Regina abrió los ojos y se giró hacia Emma

‒ ¿Quién ha dicho que tengo sueño?

Su voz sonó como una invitación en los oídos de la muchacha, y se mordió los labios conteniendo una risa coqueta. La abrazó por el cuello y se subió al regazo de la morena, comenzando de verdad su noche.


El taxi estaba parado a unos cien metros de la buhardilla donde Mary y David vivían. El chófer esperaba una orden de la pasajera, tamborileando los dedos de la mano izquierda en la puerta del lado de fuera con el brazo sacado por la ventanilla. Iba a quejarse por estar parados allí hacía más de una hora si no hubiera recibido más por la carrera. Ella era una mujer pensativa, sentada en el asiento de atrás del taxi, mirando fijamente hacia las ventanas del piso. La floristería de los Swan era un establecimiento conocido en las ciudades vecinas de Mary Way Village, por tanto el chófer no había necesito el GPS para encontrar la dirección, y aunque lo hubiera necesitado, ella, la pasajera, conocía muy bien toda la ciudad. Tras tanto tiempo, volver definitivamente parecía aterrador. Lejos de ser el miedo a la mala fama que tenía por aquellos lares, su miedo era solo uno, el miedo que nunca había tenido en años.

Tras otra media hora de cansada espera, abrió la boca para hablar.

‒ Déjeme frente a aquella floristería.

El taxista obedeció. La ayudó a bajar, buscó su maleta en el maletero y recibió el resto del dinero que le debía.

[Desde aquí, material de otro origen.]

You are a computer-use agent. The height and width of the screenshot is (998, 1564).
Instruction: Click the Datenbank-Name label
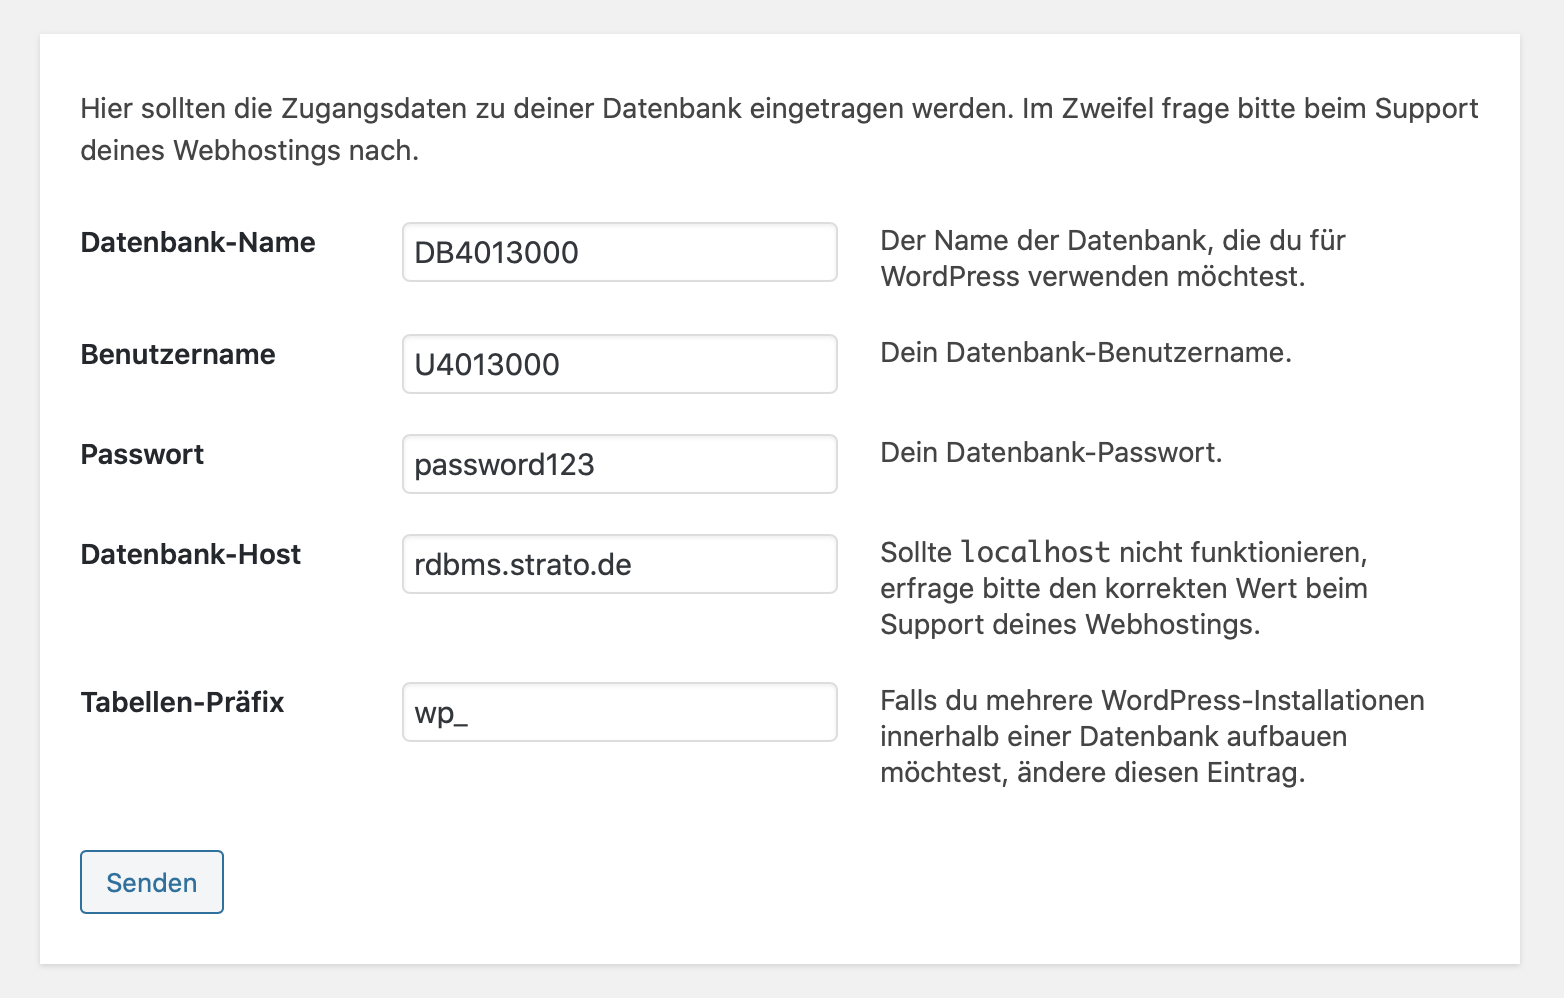pyautogui.click(x=198, y=243)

Cuando el taxi se alejó lo suficiente por la avenida, lanzó una buena mirada a la tienda. No había cambiado mucho. Notó que David había arreglado el letrero con el nombre S-W-A-N'- S. La última vez que estuvo en esa misma acera mirando aquel letrero su hermano le había prometido resolver el problema de la S final que estaba apagada. Levantó la maleta del suelo y caminó hacia las escaleras laterales, subió los escalones sin la delicadeza de no hacer ruido a aquella hora de la noche. Vio el felpudo en el suelo, a los pies de la puerta: Bienvenido. Eso, seguramente, había sido idea de Mary Margaret, pensó. Dos golpes a la puerta y estaba hecho. Esperó dos minutos exactos hasta que David le abrió la puerta. Había despertado a la pareja.

‒ ¡¿Ingrid?!‒ dijo David, pálido de sueño, aunque mucho más de asombro.